The records >>

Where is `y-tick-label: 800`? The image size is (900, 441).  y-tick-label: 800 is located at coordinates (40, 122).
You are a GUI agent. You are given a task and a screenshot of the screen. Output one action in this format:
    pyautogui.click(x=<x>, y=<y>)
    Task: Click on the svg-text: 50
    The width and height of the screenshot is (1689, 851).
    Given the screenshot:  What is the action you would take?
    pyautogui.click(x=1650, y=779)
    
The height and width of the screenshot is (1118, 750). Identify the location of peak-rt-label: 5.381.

Task to carry out >>
Count the lines in the items above that contain the string "label". Reply with the number only.

Result >>
2